_What the task requires_.
Give back only the lines in the records below from the one with "Task: Open the すべてのステータス filter dropdown" to the one with "This screenshot has width=1456, height=819.", both inclusive, word for word.

_Provided data_.

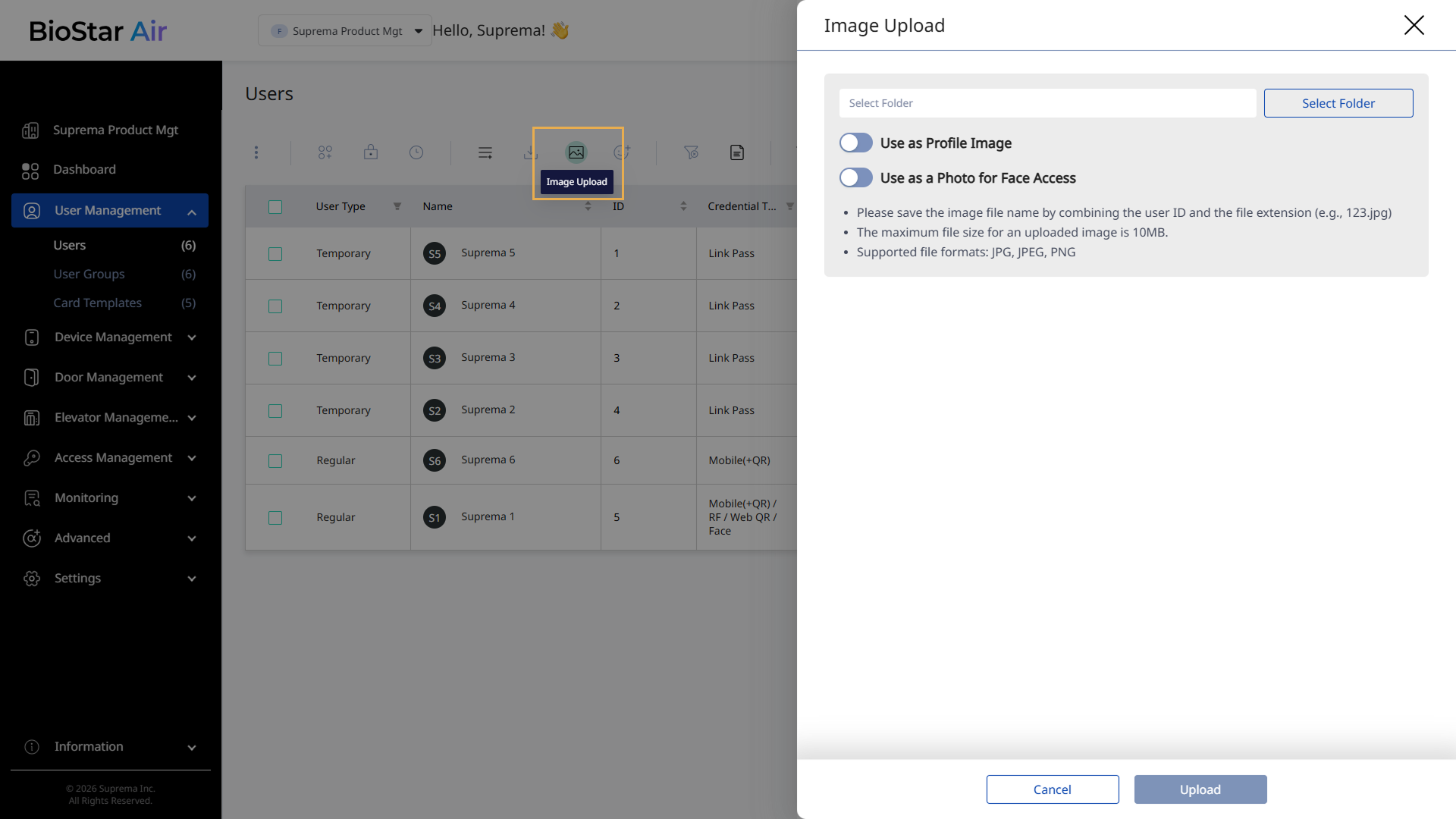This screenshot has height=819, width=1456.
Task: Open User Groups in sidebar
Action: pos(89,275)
* * *
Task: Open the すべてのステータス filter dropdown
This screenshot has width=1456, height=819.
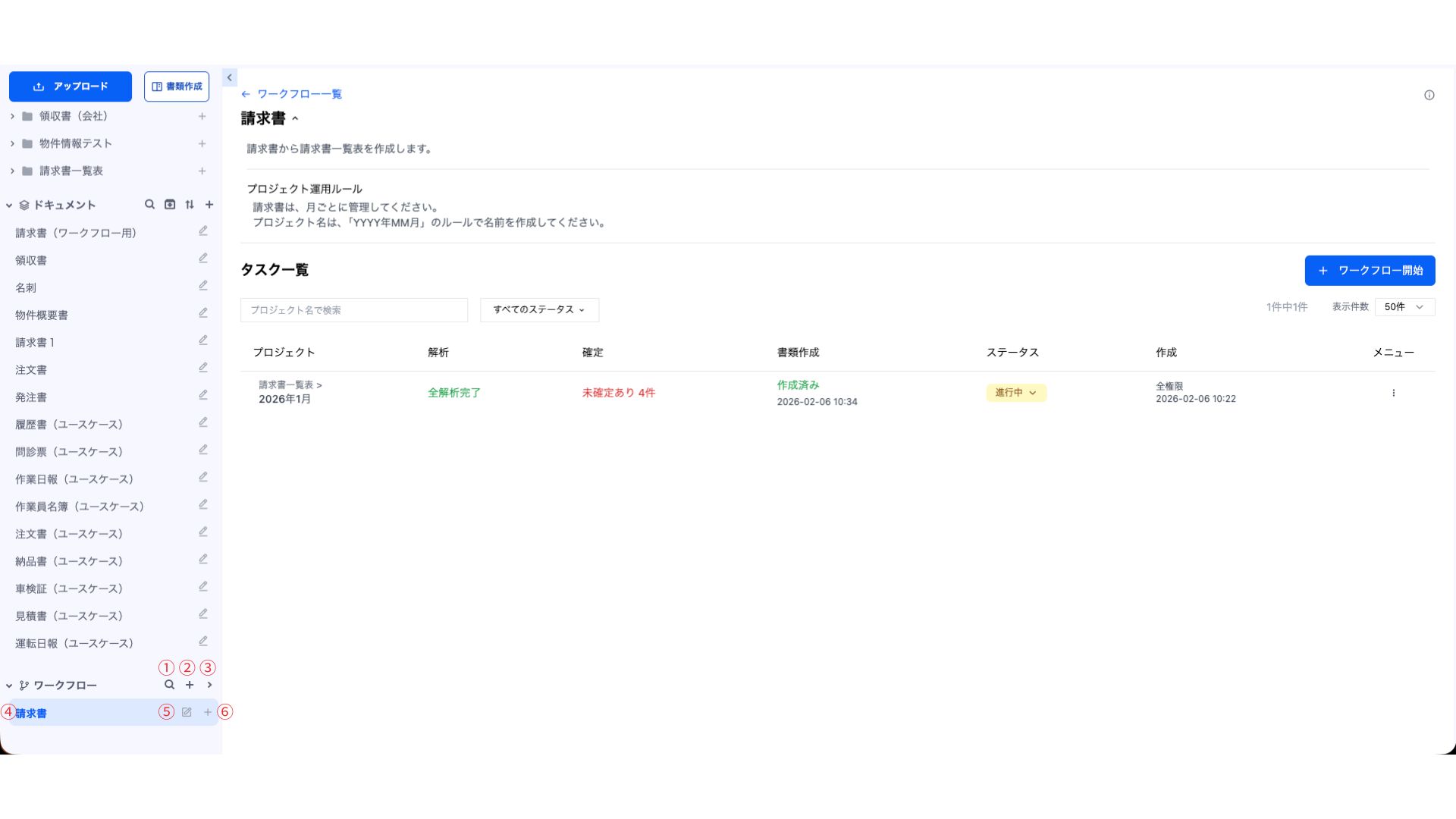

_Response box_.
Task: Open the すべてのステータス filter dropdown
This screenshot has width=1456, height=819.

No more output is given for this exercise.